Mas, afinal, que monstros aparecem nesta obra literária, nascidos do desvario da razão? Os moinhos, tomados por gigantes ameaçadores, perfeitamente impávidos perante a heroicidade do cavaleiro, entes mecânicos imbuídos de maldade, uma premonição da civilização das máquinas que hoje nos invade, nos nivela como uma multidão de súbditos de novos Sanchos Pança?

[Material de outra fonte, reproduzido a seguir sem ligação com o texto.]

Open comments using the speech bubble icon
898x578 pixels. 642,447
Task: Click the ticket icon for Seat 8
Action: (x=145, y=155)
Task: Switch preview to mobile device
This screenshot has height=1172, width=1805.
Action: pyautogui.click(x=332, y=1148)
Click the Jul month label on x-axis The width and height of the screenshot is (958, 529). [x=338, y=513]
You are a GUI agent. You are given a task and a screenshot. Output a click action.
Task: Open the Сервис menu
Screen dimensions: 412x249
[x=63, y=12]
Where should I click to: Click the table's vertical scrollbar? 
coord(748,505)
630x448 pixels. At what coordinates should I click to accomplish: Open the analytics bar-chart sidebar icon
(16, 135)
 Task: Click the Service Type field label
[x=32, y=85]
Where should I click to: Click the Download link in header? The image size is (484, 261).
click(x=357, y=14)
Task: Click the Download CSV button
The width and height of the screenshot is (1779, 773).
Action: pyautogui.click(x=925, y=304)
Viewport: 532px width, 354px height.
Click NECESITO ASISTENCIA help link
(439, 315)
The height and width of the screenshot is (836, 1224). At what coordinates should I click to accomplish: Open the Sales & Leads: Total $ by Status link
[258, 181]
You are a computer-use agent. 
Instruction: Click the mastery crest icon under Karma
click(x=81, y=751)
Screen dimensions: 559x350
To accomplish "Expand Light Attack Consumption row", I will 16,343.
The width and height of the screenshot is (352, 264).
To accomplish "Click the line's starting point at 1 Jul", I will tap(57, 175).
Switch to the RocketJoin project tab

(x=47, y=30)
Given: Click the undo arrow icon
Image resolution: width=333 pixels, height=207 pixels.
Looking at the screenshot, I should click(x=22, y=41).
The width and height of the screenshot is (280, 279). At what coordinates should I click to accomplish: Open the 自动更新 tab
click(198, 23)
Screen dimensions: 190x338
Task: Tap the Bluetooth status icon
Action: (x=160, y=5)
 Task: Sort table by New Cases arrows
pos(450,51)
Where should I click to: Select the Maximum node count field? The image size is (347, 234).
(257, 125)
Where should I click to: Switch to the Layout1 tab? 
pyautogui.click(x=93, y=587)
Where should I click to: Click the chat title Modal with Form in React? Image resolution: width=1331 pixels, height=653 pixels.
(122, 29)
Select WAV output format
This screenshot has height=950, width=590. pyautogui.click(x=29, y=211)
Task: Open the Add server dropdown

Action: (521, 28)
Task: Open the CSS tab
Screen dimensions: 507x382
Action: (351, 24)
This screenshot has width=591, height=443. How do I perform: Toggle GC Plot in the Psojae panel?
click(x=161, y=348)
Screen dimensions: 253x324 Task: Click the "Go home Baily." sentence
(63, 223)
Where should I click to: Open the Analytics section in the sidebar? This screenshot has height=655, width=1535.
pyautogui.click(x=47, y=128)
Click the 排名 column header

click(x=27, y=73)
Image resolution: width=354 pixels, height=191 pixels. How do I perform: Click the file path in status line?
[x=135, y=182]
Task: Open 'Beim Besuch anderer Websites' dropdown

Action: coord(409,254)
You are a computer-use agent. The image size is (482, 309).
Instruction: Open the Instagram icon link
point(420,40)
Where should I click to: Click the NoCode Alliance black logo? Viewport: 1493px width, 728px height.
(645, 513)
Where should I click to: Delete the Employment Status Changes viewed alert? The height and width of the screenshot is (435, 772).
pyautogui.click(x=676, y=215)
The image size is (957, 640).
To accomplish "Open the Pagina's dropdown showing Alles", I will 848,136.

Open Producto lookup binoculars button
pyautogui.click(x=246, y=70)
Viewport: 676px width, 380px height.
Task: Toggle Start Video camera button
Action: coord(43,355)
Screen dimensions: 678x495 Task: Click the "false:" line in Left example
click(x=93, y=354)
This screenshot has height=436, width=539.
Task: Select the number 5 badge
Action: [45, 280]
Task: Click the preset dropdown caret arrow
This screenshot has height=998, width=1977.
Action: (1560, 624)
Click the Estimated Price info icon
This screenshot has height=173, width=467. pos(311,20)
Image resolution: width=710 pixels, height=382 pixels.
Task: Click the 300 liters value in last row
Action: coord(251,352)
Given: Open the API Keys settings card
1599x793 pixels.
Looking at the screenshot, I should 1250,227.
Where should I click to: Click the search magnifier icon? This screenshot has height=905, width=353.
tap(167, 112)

Mas D. Quixote não se rebaixou ao seu poder, não se rebaixaria jamais, antes daria o peito ao golpe fatal para não ser escravo. Como dizia Dolores Ibárruri, La Passionaria uma sua compatriota do século XX, “mais vale morrer de pé, do que viver de joelhos” ou Unamuno, pouco depois, também no contexto da Guerra Civil de Espanha, assinou a sua sentença de morte ao responder a Millan Astrey, o dirigente fascista que gritara “Viva la muerte!” na Universidade de Salamanca:
“Há circunstâncias em que calar-se é mentir. Acabo de ouvir um grito mórbido e desprovido de sentido: Viva a morte! Este paradoxo bárbaro é para mim repugnante. O general Millan Astray é um doente. Isto não é falta de cortesia. Cervantes era-o também. Infelizmente, há hoje, em Espanha, demasiados doentes. Eu sofro ao pensar que o general Millan Astray possa lançar as bases de uma psicologia de massas. Um doente que não tem a grandeza espiritual de um Cervantes procura habitualmente conforto nas mutilações que produz à sua volta.” Dirigindo-se em seguida pessoalmente a Millan Astray : “Vencereis, porque possuís força bruta mais do que a suficiente. Mas não convencereis. Porque, para convencer, seria necessário que persuadísseis. Ora, para persuadir, precisaríeis de ter o que vos falta em absoluto: a Razão e o Direito na luta. Considero inútil exortar-vos a pensar na Espanha. Tenho dito.”
Para revelar coragem não é necessário ser um D. Quixote, mas ajudaria muito, mais ainda num mundo que vê ressurgir os monstros de eras julgadas passadas, definitivamente passadas… Mas os pacatos moinhos que ainda restam em La Mancha podem descansar em paz. Os monstros do nosso tempo são bem outros!